The release notes will be used in these places:

  • Pootle website - download page (used in gh-pages)
  • Sourceforge download - README.rst (used to give user info)
  • Email announcements - text version

We create our release notes in reStructured Text, since we use that elsewhere and since it can be rendered well in some of our key sites.

First we need to create a log of changes in Pootle:

git diff N-1 HEAD > docs/release/$version.rst

Edit this new file. You can use the commits as a guide to build up the release notes. You should remove all log messages before the release.

Note

Since the release notes will be used in places that allow linking we use links within the notes. These should link back to products websites (Virtaal, Pootle, etc), references to Translate and possibly bug numbers, etc.

Read for grammar and spelling errors.

Note

When writing the notes please remember:

  1. The voice is active. ‘Translate has released a new version of the toolkit’, not ‘A new version of the toolkit was released by Translate’.
  2. The connection to the users is human not distant.
  3. We speak in familiar terms e.g. “I know you’ve been waiting for this release” instead of formal.

Up version numbers

Update the version number in:

  • pootle/__version__.py
  • docs/conf.py`

In __version__.py, bump the build number if anybody used the toolkit with the previous number, and there have been any changes to code touching stats or quality checks. An increased build number will force a toolkit user, like Pootle, to regenerate the stats and checks.

For conf.py change version and release

Note

FIXME - We might want to automate the version and release info so that we can update it in one place.

The version string should follow the pattern:

$MAJOR-$MINOR-$MICRO[-$EXTRA]

E.g.

1.10.0
0.9.1-rc1

$EXTRA is optional but all the three others are required. The first release of a $MINOR version will always have a $MICRO of .0. So 1.10.0 and never just 1.10.

Update translations

Update the translations from the Pootle server

  1. Download all translations:

    # On pootle.locamotion.org
    ./manage.py sync_stores --project=pootle
    
    # On your computer
    scp -rp $user@pootle.locamotion.org/$location pootle/locales
  2. Update pootle/locale/LINGUAS to list the languages we would like to ship. While we package all PO files, this is an indication of which ones we want packagers to use. The requirements is roughly 100% translated with no obvious variable errors.

    .. code-block:: bash

    $ make mo # Build all LINGUAS enabled languages

Build the package

Building is the first step to testing that things work. From your clean checkout run:

make mo-all # if we are shipping an pre-release
make build

This will create a tarball in dist/ which you can use for further testing.

Note

We use a clean checkout just to make sure that no inadvertant changes make it into the release.

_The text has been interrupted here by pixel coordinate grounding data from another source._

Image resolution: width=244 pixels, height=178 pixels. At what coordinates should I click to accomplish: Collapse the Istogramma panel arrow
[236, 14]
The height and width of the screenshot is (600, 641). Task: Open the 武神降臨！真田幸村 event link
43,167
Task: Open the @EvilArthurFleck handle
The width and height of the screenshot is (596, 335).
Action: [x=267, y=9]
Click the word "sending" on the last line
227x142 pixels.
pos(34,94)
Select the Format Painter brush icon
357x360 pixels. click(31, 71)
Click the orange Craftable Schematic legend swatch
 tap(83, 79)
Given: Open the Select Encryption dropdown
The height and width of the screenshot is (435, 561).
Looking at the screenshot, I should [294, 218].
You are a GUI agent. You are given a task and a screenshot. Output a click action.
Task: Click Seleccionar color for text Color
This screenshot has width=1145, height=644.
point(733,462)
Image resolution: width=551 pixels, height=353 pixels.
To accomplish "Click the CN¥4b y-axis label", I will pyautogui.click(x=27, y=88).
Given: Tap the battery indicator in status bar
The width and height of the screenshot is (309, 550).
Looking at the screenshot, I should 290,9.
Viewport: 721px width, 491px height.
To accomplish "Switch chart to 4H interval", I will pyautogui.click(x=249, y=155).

Test install and other tests

The easiest way to test is in a virtualenv. You can install the new toolkit using:

pip install path/to/dist/Pootle-$version.tar.bz2

This will allow you test installation of the software.

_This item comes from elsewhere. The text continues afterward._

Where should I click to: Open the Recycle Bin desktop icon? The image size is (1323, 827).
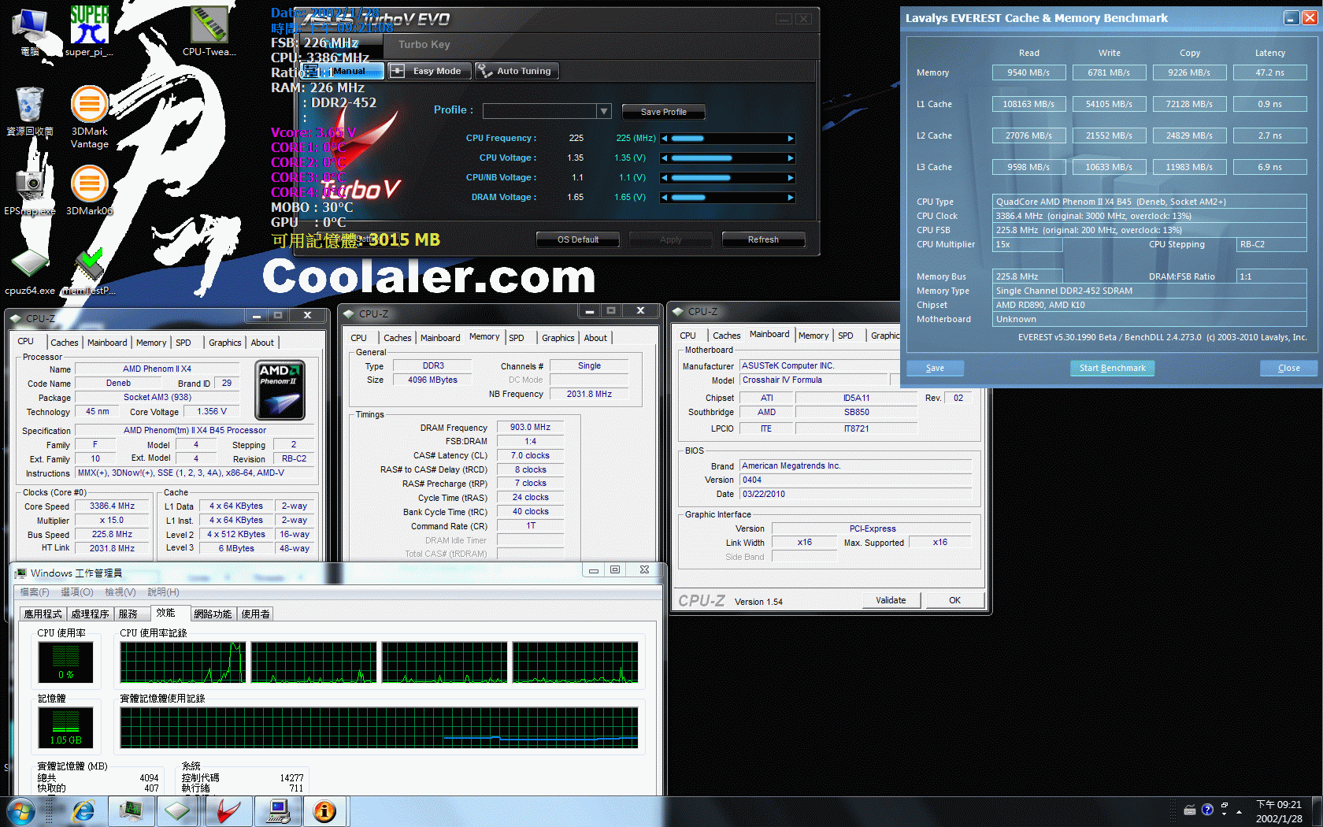29,106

You can then proceed with other tests such as checking:

  1. Documentation is available
  2. Converters and scripts are installed and run correctly
  3. Meta information about the package is correct. See pypi section of reviewing meta data.

Tag the release

You should only tag once you are happy with your release as there are some things that we can’t undo.

git tag -a 2.5.0 -m "Tag version 2.5.0"
git push --tags

If this is the final release then there should be a stable branch e.g. stable/2.5.0, so create one if it does not already exist.

Publish on PyPI

Publish the package on the Python Package Index (PyPI)

  • Submitting Packages to the Package Index <http://wiki.python.org/moin/CheeseShopTutorial#Submitting_Packages_to_the_Package_Index>

Note

You need a username and password on https://pypi.python.org and have rights to the project before you can proceed with this step.

These can be stored in $HOME/.pypirc and will contain your username and password. A first run of ./setup.py register will create such a file. It will also actually publish the meta-data so only do it when you are actually ready.

Review the meta data. This is stored in setup.py, use ./setup.py --help to se some options to display meta-data. The actual long description is taken from /README.rst.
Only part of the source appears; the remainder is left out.